Anderson told the audience that we need to reduce the size of government, starting with an overhaul of the tax system by replacing their current income tax with the FairTax. The fair tax, he said, is the best way to generate revenue for limited government, noting that the current tax code is the source of many of our problems. States should take care of their own needs, he added, and we should eliminate the system of earmark spending. He also said we need to look at each federal program, and if it is not constitutional, it should be eliminated.

Hartman said we need to get control of our government, and that one way to get started immediately would be a balanced budget amendment. He also believes in the FairTax. He said that 41 cents of every dollar government spends is borrowed and must be repaid at some time. The Bush tax cuts should be continued, he said, as they worked well once. He said he is also concerned about estate taxes, especially their impact on family farms. He said that a larger federal government has never — and will never — create jobs.

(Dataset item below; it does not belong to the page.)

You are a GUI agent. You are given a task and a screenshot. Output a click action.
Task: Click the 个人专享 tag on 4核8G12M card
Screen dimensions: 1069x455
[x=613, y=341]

Pompeo said that growing the economy, creating a tax base that is broader and larger, is the first way that we can reduce the deficit. The second way is to reduce spending. He told the audience he supports eliminating earmarks, but noted that earmarks are a relatively small part of the budget. Entitlements, he said, are the real problem, and that we should start by repealing the recently enacted healthcare entitlement. On Social Security, Pompeo said he supports a plan developed by Wisconsin Congressman Paul Ryan. For people 55 years of age and over, there would be no impact, he said, but benefits for younger people would be reduced, adding that the promised benefits may really be a false promise. On the federal Department of Education, Pompeo said it is incomprehensible to him that send a dollar to Washington, only to get $.64 back along with instructions on how to run our schools. He also said we should reduce capital gains taxes by at least 50%, to create an incentive for capital.

Analysis

Schodorf’s concern for spending and taxes must be balanced against her record in the Kansas Senate, which is a very liberal voting record. She voted for the big-spending budget this year, and voted to raise the statewide sales tax by one cent per dollar.

The FairTax, which many of these candidates support, is probably a better tax system than the system currently in place, but it does not address the issue of spending. According to FairTax.org, “Bottom line is that the 23% rate works it replaces the revenue generated by the repealed taxes, and maintains the real value of federal spending.” In other words, the FairTax is calibrated to provide the same revenue to government. For those looking to reduce the amount government takes in taxes — no matter what form — and to reduce government spending, the FairTax is not the solution.

The idea of eliminating federal programs that are not constitutional is also appealing to limited government advocates. The reality, however, is that every spending program that’s in place — with the exception of newly-passed legislation that hasn’t yet been challenged in the courts — has passed constitutional muster. The Constitution means what the Supreme Court says it means, after all.

Hartman’s concern for federal estate taxes is well-placed, especially, as he noted, in Kansas, where many families’ assets are in the form of land and other agriculture assets.

Pompeo, as he has in other forums, said he supports the Paul Ryan plan, known as the Roadmap for America’s Future. This is a specific set of proposals promoted by Ryan, the ranking member of the House Budget Committee and a rising star among conservatives. The plan goes farther than Pompeo did regarding taxes on capital gains, recommending eliminating the tax on capital gains entirely.